In a previous study we showed that ETEC F4⁺ infection induced translocation of phosphorylated (P)-p65 into the nucleus of Caco-2 cells, indicating activation of the NF-κB inflammatory pathway (32). To investigate the ability of GOS to inhibit this inflammatory activity, the phosphorylation status of p65 was assessed by immunofluorescence and Western blot analysis in Caco-2 cells treated with ETEC F4⁺ and GOS, either alone or in combination. The results confirmed that ETEC F4⁺ infection induced a migration of P-p65 into the nucleus, and a significant increase of the phosphorylated form of the p65 subunit (P < 0.05), as compared to the phosphorylation level of p65 observed into untreated (control) cells, as shown in Figures 8, 9, respectively. Cell treatment with GOS alone did not induce any change in p65 phosphorylation as compared to control, indicating that GOS did not induce NF-κB activation (Figures 8, 9 for Western blot and immunofluorescence, respectively). In Caco-2 cells treated with ETEC F4⁺ in combination with GOS, phosphorylation level of p65 did not differ from control cells, indicating that GOS were able to prevent the pathogen-induced migration of p65 into the nucleus (Figure 8). The immunolocalization analysis of P-p65 supports the Western blot results, showing that no nuclear localization of P-p65 could be observed in cells treated with ETEC F4⁺ in combination with GOS or treated only with GOS (Figure 9).

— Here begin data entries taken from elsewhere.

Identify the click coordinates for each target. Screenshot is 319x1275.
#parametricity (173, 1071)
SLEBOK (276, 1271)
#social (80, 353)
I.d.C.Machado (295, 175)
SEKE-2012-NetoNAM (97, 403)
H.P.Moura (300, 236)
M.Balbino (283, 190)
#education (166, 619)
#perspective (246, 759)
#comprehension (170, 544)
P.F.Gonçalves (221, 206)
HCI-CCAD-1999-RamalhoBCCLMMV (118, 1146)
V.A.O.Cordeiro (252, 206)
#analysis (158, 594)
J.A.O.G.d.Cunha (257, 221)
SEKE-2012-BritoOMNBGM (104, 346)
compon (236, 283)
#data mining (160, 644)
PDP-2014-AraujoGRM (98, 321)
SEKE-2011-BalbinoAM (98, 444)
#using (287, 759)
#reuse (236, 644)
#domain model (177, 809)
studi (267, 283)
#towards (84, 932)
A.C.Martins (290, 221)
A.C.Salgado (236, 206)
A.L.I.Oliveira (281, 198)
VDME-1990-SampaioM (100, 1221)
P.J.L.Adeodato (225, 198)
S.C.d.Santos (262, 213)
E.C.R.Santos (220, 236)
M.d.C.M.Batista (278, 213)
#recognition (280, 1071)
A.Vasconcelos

The potential prebiotic activity of GOS was assessed by testing its effect on the growth of three probiotic strains of porcine origin. The experimental procedure consisted in replacing the carbon source normally used in bacterial culture medium, namely glucose, with the compound to be tested (i.e. GOS), followed by a comparative evaluation of bacterial growth on the different carbon sources. The growth curves of L. amylovorus ATCC 33198, L. amylovorus DSM 16698 and L. reuteri subsp. porcinus DSM 110571 (reported in Figures 10A–C, respectively) clearly showed the ability of all the three probiotic strains to successfully use GOS as a carbon source. Indeed, the respective growth kinetics during 22 h incubation displayed a similar trend between GOS-supplemented and glucose-supplemented conditions, with the typical lag, exponential and stationary phases, differently from the negative control (no carbon source), where no growth at all could be observed (Figures 10A–C). In particular, the overall OD₆₀₀ values of L. amylovorus DSM 16698 (8 h, 10 h, 12 h and 22 h time points) and L. reuteri subsp. porcinus DSM 110571 (10 h, 12 h, 14 h and 22 h time points) resulted significantly higher as compared to glucose-supplemented conditions (P < 0.05, Figures 10B, C, respectively). On the other hand, the early and mid exponential phase (8 h and 10 h time points) of the L. amylovorus ATCC 33198 growth curve in GOS-supplemented medium overlapped with that in the presence of glucose, although reaching OD₆₀₀ values significantly lower than those observed in the presence of glucose at the late exponential (12 h time point) and at the late stationary (22 h timepoint) phase (P < 0.05, Figure 10A).